Segment Start: INFORMATION SHOWN

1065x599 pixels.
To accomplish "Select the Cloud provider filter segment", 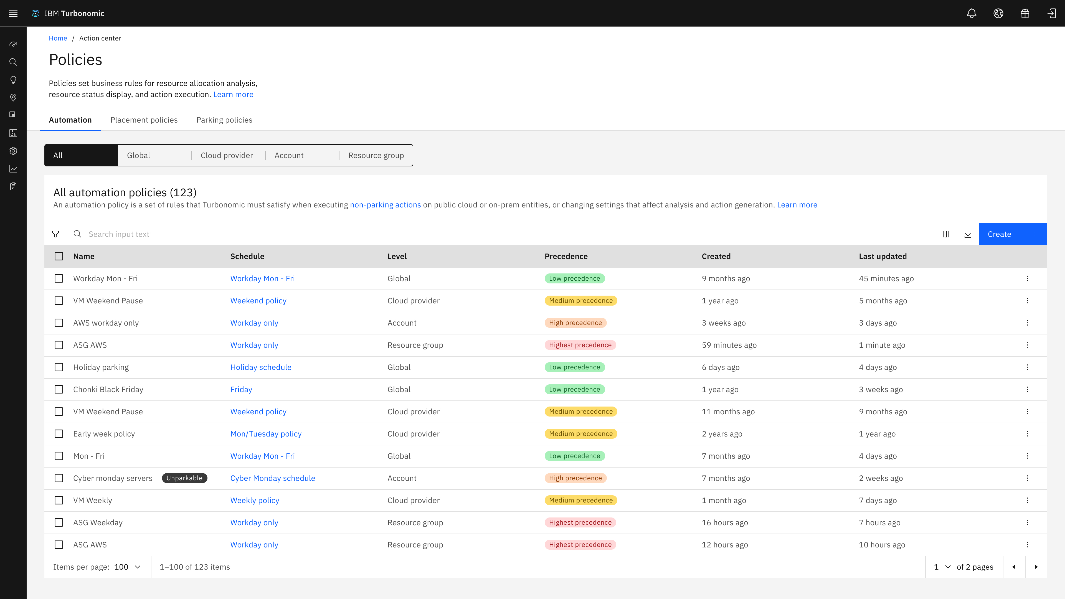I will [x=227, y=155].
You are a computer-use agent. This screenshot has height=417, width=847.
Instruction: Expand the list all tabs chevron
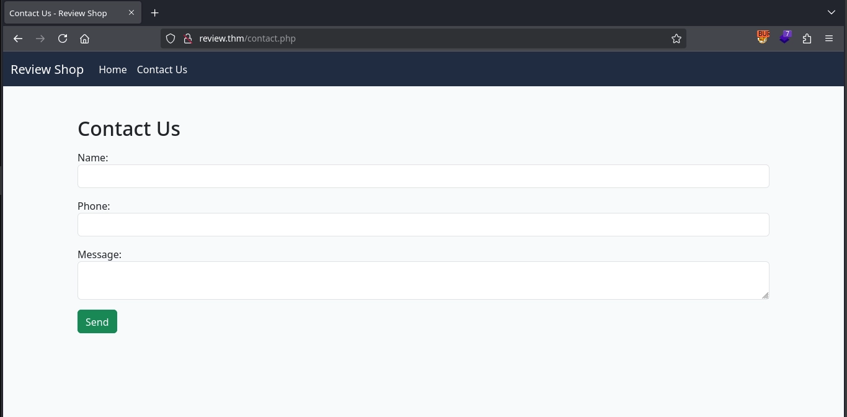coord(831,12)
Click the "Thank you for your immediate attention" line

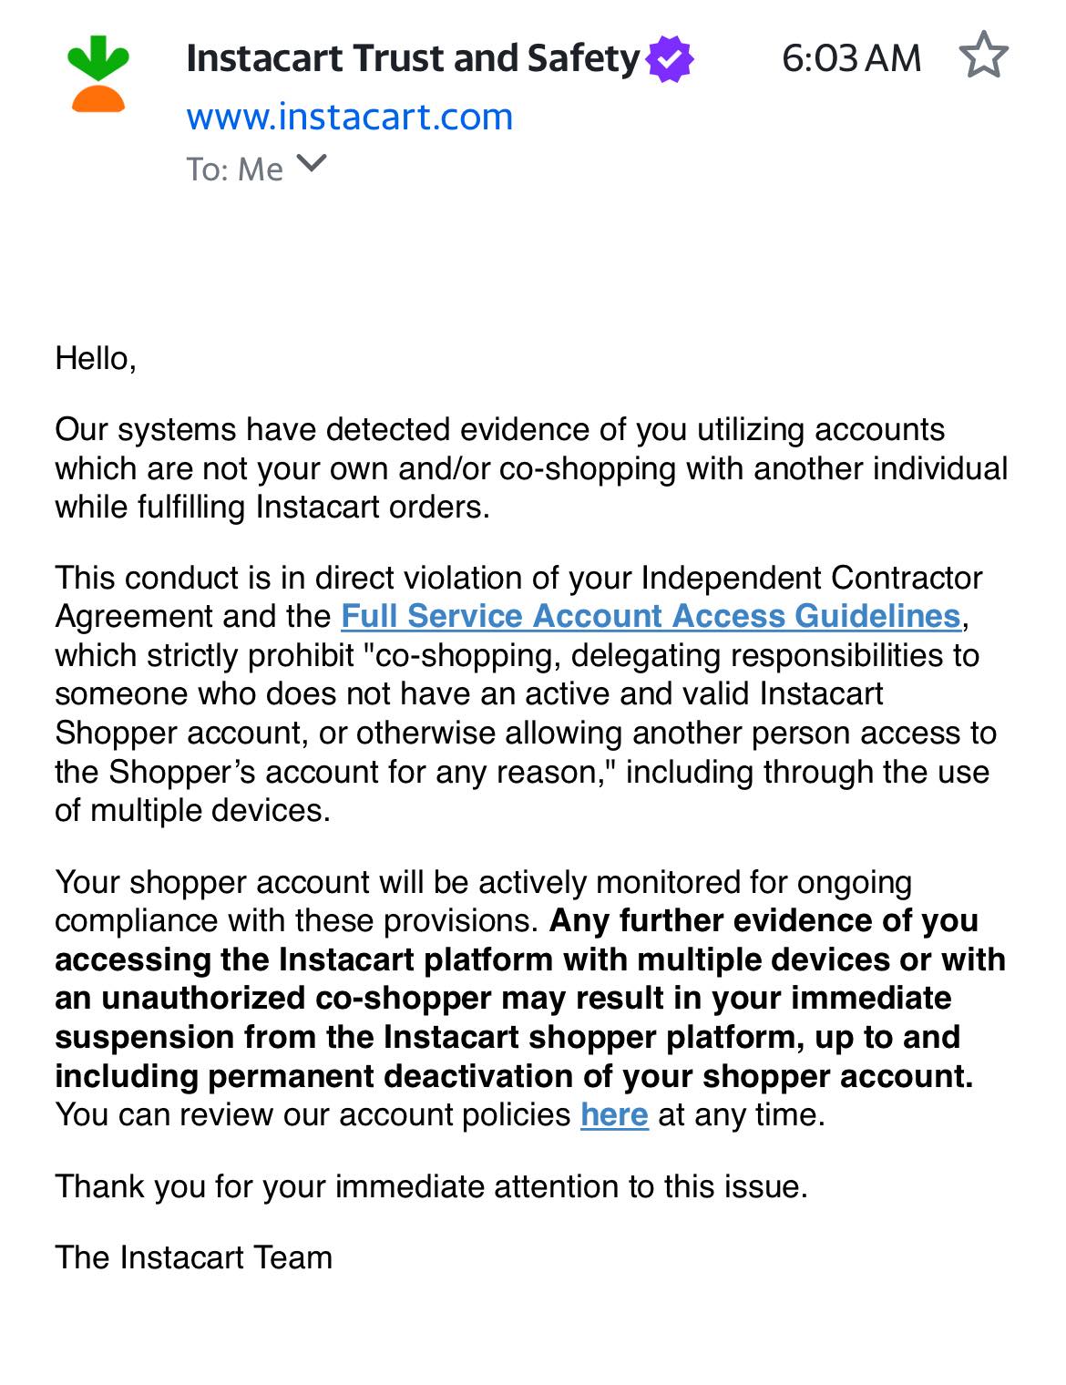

Segment End: INFORMATION SHOWN

▸ **EXERCISE REQUIREMENTS**:
Your answer must consist only of the lines from the one containing "You are a computer-use" through the end of the entries, restated word for word, with no pictures.

▸ **EXPECTED ANSWER**:
You are a computer-use agent. This screenshot has height=417, width=847.
Instruction: Expand the list all tabs chevron
coord(831,12)
Click the "Thank you for your immediate attention" line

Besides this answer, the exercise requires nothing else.